According to WTOC, for Georgia and South Carolina victims, the new law is a dramatic change that recognizes the psychology of child sex abuse victims, said attorney Mark Tate of Tate Law Group who has represented child abuse victims in multiple lawsuits over the years.
“It’s demonstrated psychologically that children who are the victim of any childhood trauma, but most especially sexual abuse compartmentalize that and put that away and forget it.

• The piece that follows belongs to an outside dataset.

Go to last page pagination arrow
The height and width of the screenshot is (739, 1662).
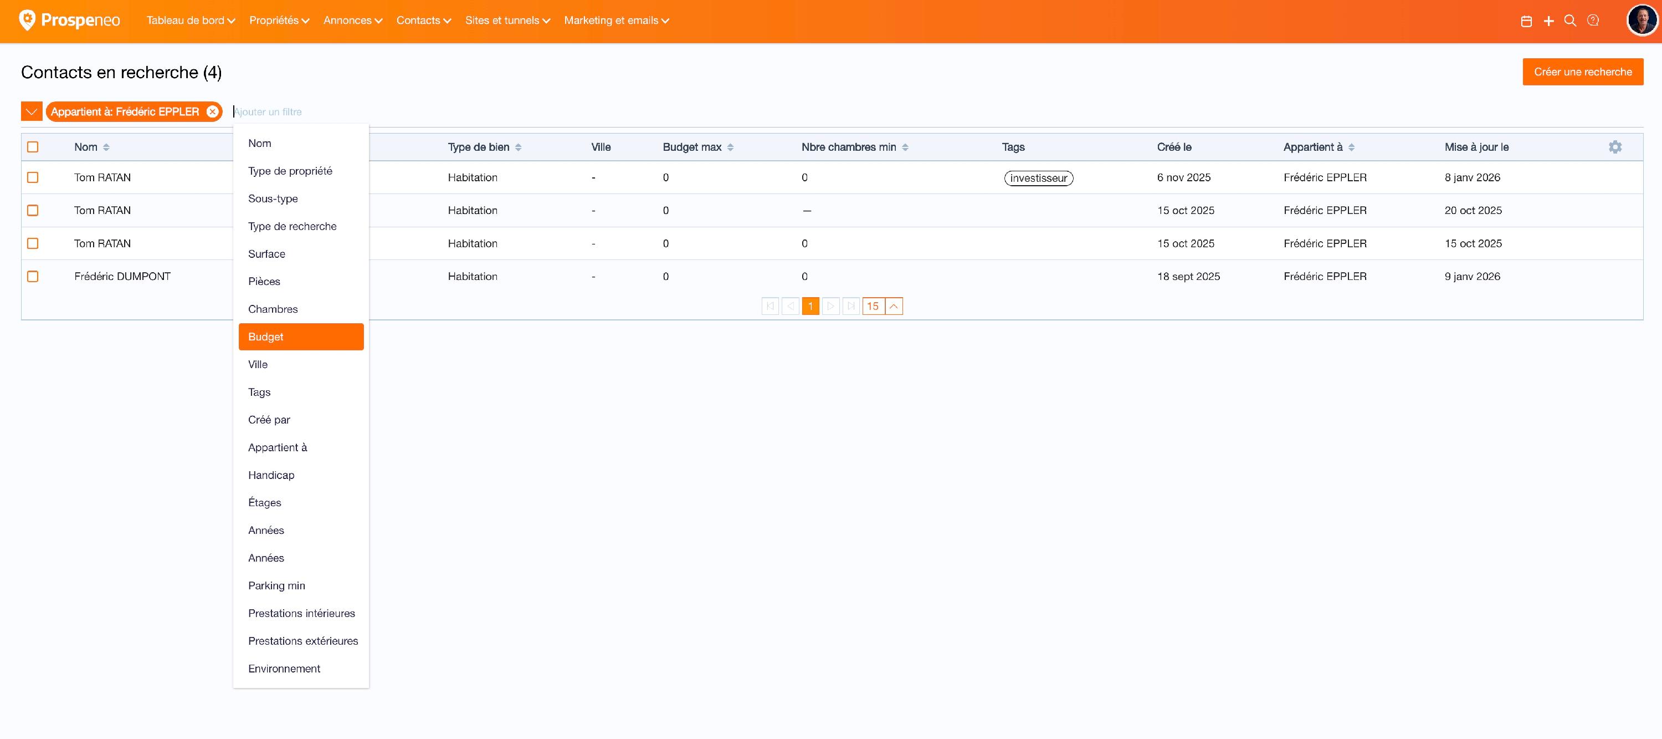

And many times it’s decades - 40s and 50s - before they fully realize they are in a victim,” he said.
In 2015, Tate sued and later won a multi-million dollar settlement against the Roman Catholic Diocese of Savannah for victims of convicted child rapist Wayland Brown, who was a priest in Savannah between 1987 and 1988.
For the lawsuit, the victims had to rely on Georgia state law, which had a statute of limitations. Now – there are none under the new federal law. The new law allows more people to come forward, he said.
It also applies to active litigation, he said, including a new case he filed against the Savannah Dioceses in 2020 over allegations of a cover-up involving then- Priest Wayland Brown and his sexual abuse of young boys.
Those who were abused in Savannah include young boys who attended St James Catholic School in the late 1980s. In court filings, the Diocese has denied that it knew about the abuse or tried to cover it up.